ネパールでは”初潮を祝う”慣習はないものの、女の子が11歳ごろになると”思春期に入るお祝い”をするという。
思春期のお祝いをする前に初潮を迎えたら、そのタイミングに前倒しして祝う。
神戸大学・国際交流コーディネーター 松尾敬子さん
「祝う慣習がある一方で、ネパールには生理を”不浄のもの”として扱う習慣や考え方が今も根強く残っています。生理中の女性は一緒に食事をしてはいけない、キッチンで料理をしてはいけない、火を扱ってはならない、祭壇にお参りしてはならない・・・」
生理は、妊娠や出産につながるもので、女性たちのまさに人生に直結している。
松尾さんは今回6人の女性にインタビューして改めて感じたことがある。
神戸大学・国際交流コーディネーター 松尾敬子さん
「生理というと途上国に目が行きがちですが、そこだけを見て全てをとらえたことにはなりません。
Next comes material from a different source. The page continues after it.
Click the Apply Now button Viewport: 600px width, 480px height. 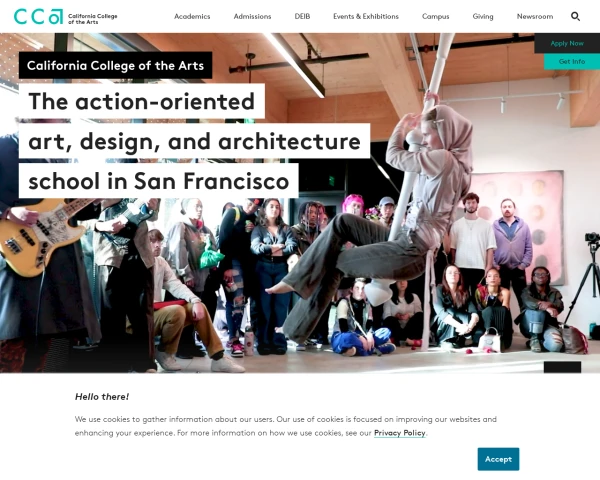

先進国の女性にも色々な事情がある。快適な生理生活を送れていたとしても、生理のその先、妊娠や出産など、女性という性にまつわる、時に困難なイベントが続く。生理を窓口にすると、社会問題、経済問題、男女平等の問題が見えてくるんです」
松尾さんはこれまでの経験と今回インタビューした内容を1月25日(日)福岡市で講演する。
「世界の生理~女性たちのリアル~」
場所はワンビル6階 午後3時~ 無料
(事前申し込みなしの当日入場も可能)
写真は、アフガニスタンのヘラートで2022年4月に撮影したもの。
ヘラートは、国内避難民やイランに逃げていた人が再び戻ってくる帰還民が集まる場所。
後ろに見えているのが難民キャンプだ。

松尾さんによると、UNFPAでは当時、週に一度主に妊産婦を対象に車で医師がまわる「モバイルクリニック」を開設していた。子供を抱きかかえた母親や女性たちが医師の診察を待っている。